- Genre: Drama
- Based on: Shattered Dreams: The Story of Charlotte Fedders by Charlotte Fedders
- Written by: David Hill
- Directed by: Robert Iscove
- Starring: Lindsay Wagner; Michael Nouri; Georgann Johnson; James Karen;
- Music by: Michael Convertino
- Country of origin: United States
- Original language: English

Production
- Producers: Stephanie Austin; Lindsay Wagner;
- Cinematography: John Beymer
- Editor: Michael Brown
- Running time: 103 minutes
- Production company: Carolco Pictures

Original release
- Network: CBS
- Release: May 13, 1990

= Shattered Dreams (1990 film) =

1990 film directed by Robert Iscove

Shattered Dreams is a 1990 American made-for-television drama film directed by Robert Iscove, based on the 1987 book, Shattered Dreams: The Story of Charlotte Fedders by Charlotte Fedders. The film stars Lindsay Wagner and Michael Nouri. The film premiered on Sunday, May 13, 1990 on CBS.

==Plot==
Charlotte O'Donnell and John Fedders meet at Catholic University where John is in law school, and Charlotte attends nursing school. The two fall in love, date, and get married.

In 1968, they move to New York City, where John works at a prominent Wall Street law firm and Charlotte becomes a nurse. Their marriage begins to deteriorate due to John's increasingly abusive behavior. After John hits her, breaking her eardrum, Charlotte goes home to her parents and asks John for a divorce. John cries and apologizes, saying it will never happen again. Charlotte says they have more than just themselves to think about, and announces she is pregnant.

By 1973, the Fedderses have moved to Washington, D.C. They have two sons, Luke, and Mark, and Charlotte is pregnant again. Charlotte has given up nursing to be a housewife. John continues his controlling and abusive behavior. Charlotte goes to talk to a priest, who reminds her of her sacred vows, telling her to go home and love John, and look to the heavens for answers.

By 1978, the Fedderses have four sons and John's behavior has not changed. After John beats her in front of the children, Charlotte takes the boys to her neighbor Elaine's house to call her sitter Dotty. Dotty and Elaine try to convince Charlotte to press charges, but she refuses and locks herself in a bathroom. Charlotte goes back to the house to pack and leave a letter for John, hoping he will get help. Before she leaves, John apologizes again, and she takes him back.

By 1983, the Fedderses have five sons and John has gotten a job as the Director of Enforcement for the SEC. Charlotte goes to counseling on her own, where she learns about battered woman syndrome. When John nearly hits their oldest son, Charlotte throws him out.

Charlotte hires an attorney, and they go to court. On the witness stand, John testifies that he believes Charlotte enjoyed the abuse. The next day, John's lawyer asks for him to be granted the time to pursue reconciliation because he is remorseful.
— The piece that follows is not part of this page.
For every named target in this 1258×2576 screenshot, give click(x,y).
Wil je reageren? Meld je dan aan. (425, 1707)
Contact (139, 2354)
Charlotte's lawyer counters that he was always remorseful for the abuse, nothing changes, and she does not want to reconcile. The judge grants 60 days for reconciliation, and Charlotte storms out of the court.
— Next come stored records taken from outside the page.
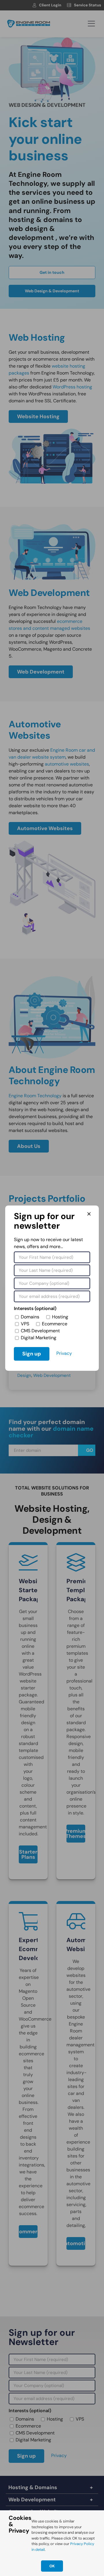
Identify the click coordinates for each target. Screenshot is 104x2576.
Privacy (64, 1353)
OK (52, 2566)
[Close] (89, 1214)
John resigns his position at the SEC, in wake of negative attention his personal problems are causing. John sends Charlotte a letter saying he hopes to meet with her when she's ready. She goes to meet him, only because of court order. John starts to pressure her about a reconciliation. She throws his ring on the ground and drives away. They are granted a divorce and Charlotte helps other battered women.

==Cast==
- Lindsay Wagner as Charlotte Fedders
- Michael Nouri as John Fedders
- Georgann Johnson as Helen O'Donnell
- James Karen as Charles O'Donnell
- Stan Ivar	as Bryan Renehan
- Jay R. Ferguson as Luke Fedders (teenager)

==Release==
The film premiered on Sunday, May 13, 1990 on CBS.

==Reception==
Richard F. Shepard of The New York Times said "an intelligently thought-out script acted with powerful but restrained emotion makes Shattered Dreams, a new made-for-television film about wife abuse a moving and believable drama".

David Hiltbrand of People gave the film a "B", saying, "Wagner is good as the battered woman, but it is Nouri’s ferocious intensity that makes this drama so disturbing."

==Home media==
The film was released on DVD on December 16, 2003 from Lionsgate.